Render every line of the listing below as a Markdown table with the columns "No." and "Text," numbering the rows and skipping any blank lines. Leave the pictures out of the table.

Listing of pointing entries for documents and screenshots
[Begin]

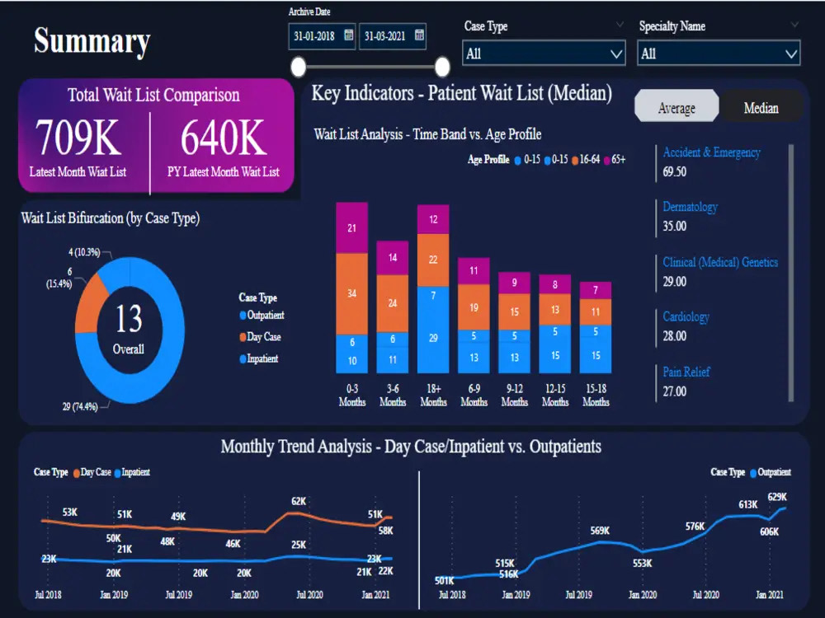
Task: Click the 31-01-2018 date input field
Action: [x=316, y=36]
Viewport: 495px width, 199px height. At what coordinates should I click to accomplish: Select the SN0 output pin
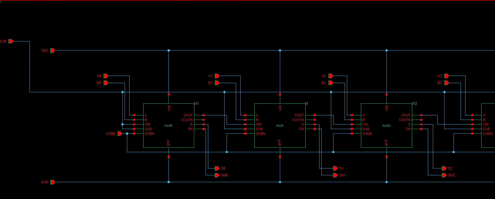tap(217, 175)
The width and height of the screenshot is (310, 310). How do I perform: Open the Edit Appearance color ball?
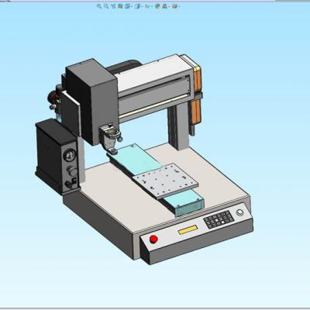(x=157, y=6)
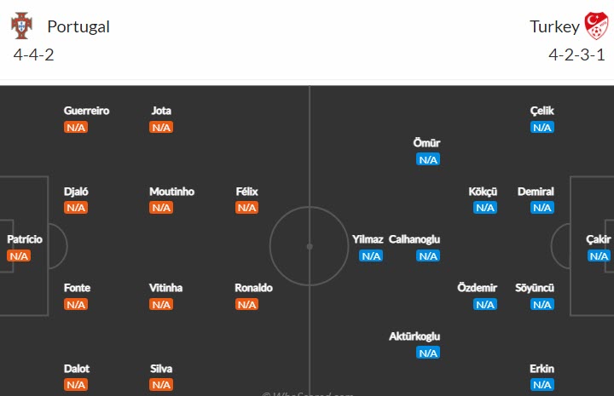Open Guerreiro's player name
This screenshot has width=614, height=396.
(86, 111)
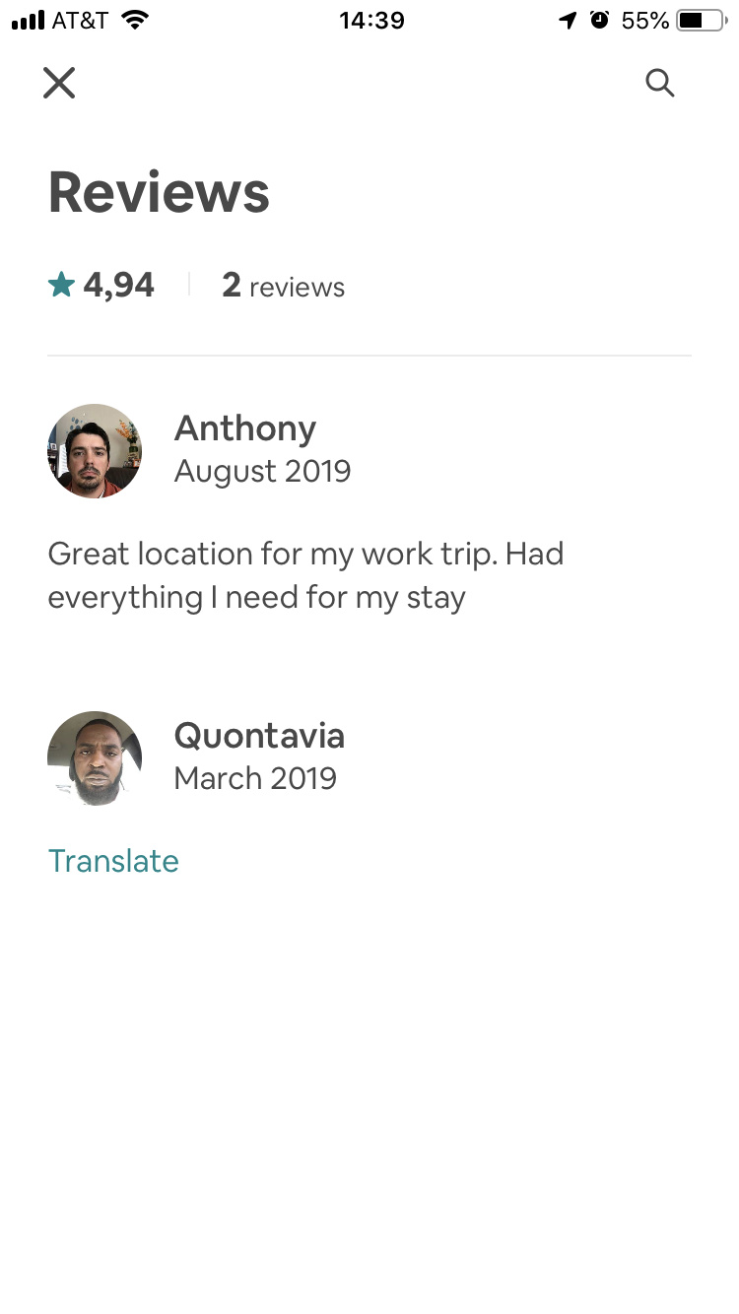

[End]

■ Written solution ■
| No. | Text |
|---|---|
| 1 | Task: Click the 31-01-2018 date input field |
| 2 | Action: [x=316, y=36] |
| 3 | Viewport: 495px width, 199px height. At what coordinates should I click to accomplish: Select the SN0 output pin |
| 4 | tap(217, 175) |
| 5 | The width and height of the screenshot is (310, 310). How do I perform: Open the Edit Appearance color ball? |
| 6 | (x=157, y=6) |
| 7 | Open Guerreiro's player name |
| 8 | This screenshot has width=614, height=396. |
| 9 | (86, 111) |